# [WORK TO BE COMPLETED]
Would you please print exactly the lines that run from the one with "Task: Open first-row" to the last line of the data, both included, without any pictures?

# [DATASET CONTENT]

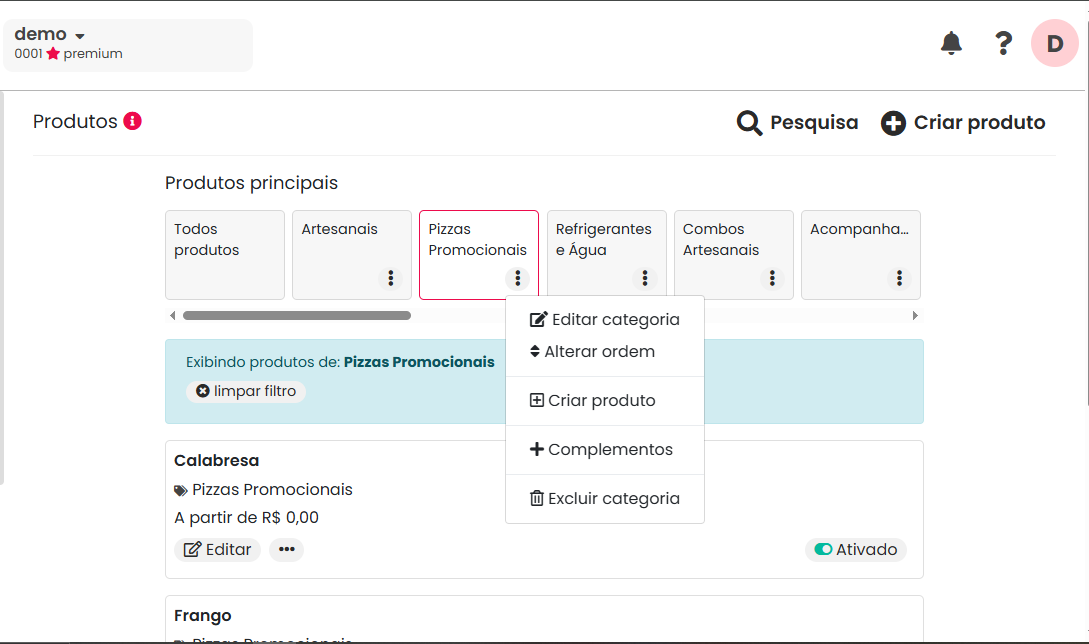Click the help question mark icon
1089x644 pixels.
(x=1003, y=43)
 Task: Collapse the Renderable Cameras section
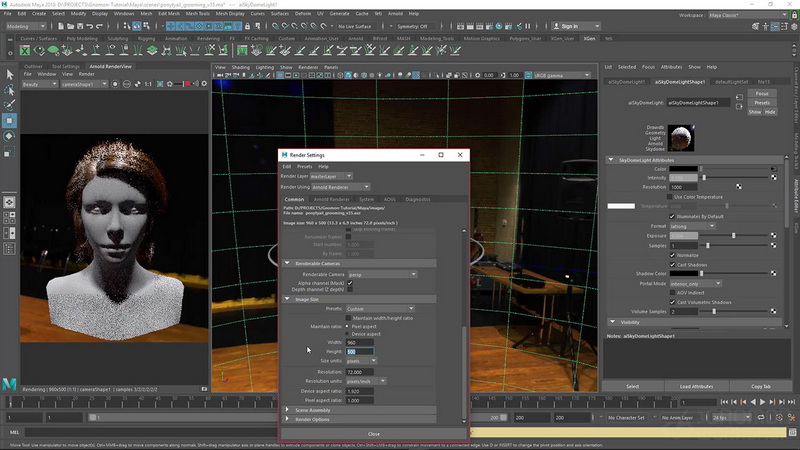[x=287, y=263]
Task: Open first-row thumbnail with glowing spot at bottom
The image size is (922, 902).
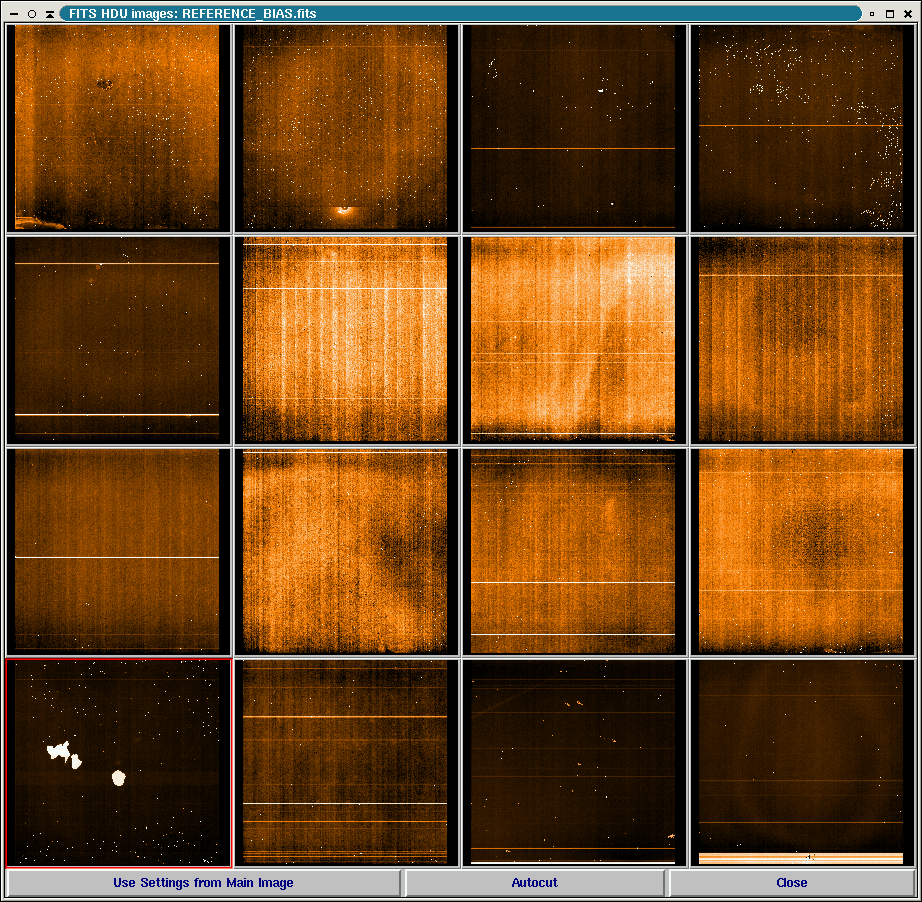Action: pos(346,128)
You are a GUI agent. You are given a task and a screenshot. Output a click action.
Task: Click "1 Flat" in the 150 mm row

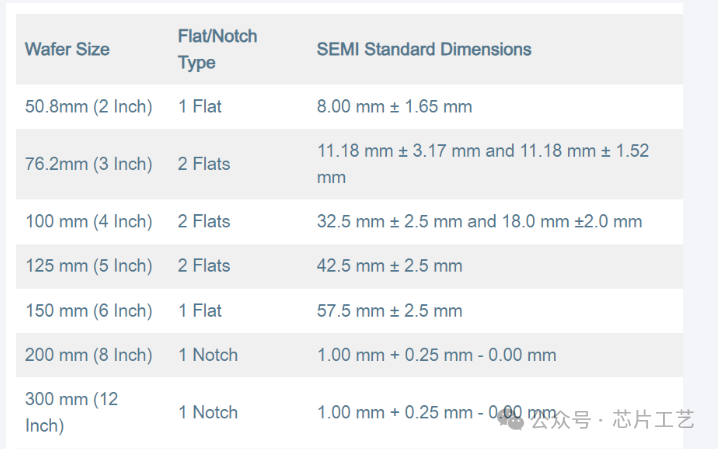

# [WRITTEN ANSWER]
Task: Open first-row thumbnail with glowing spot at bottom
The image size is (922, 902).
Action: pos(346,128)
You are a GUI agent. You are given a task and a screenshot. Output a click action.
Task: Click "1 Flat" in the 150 mm row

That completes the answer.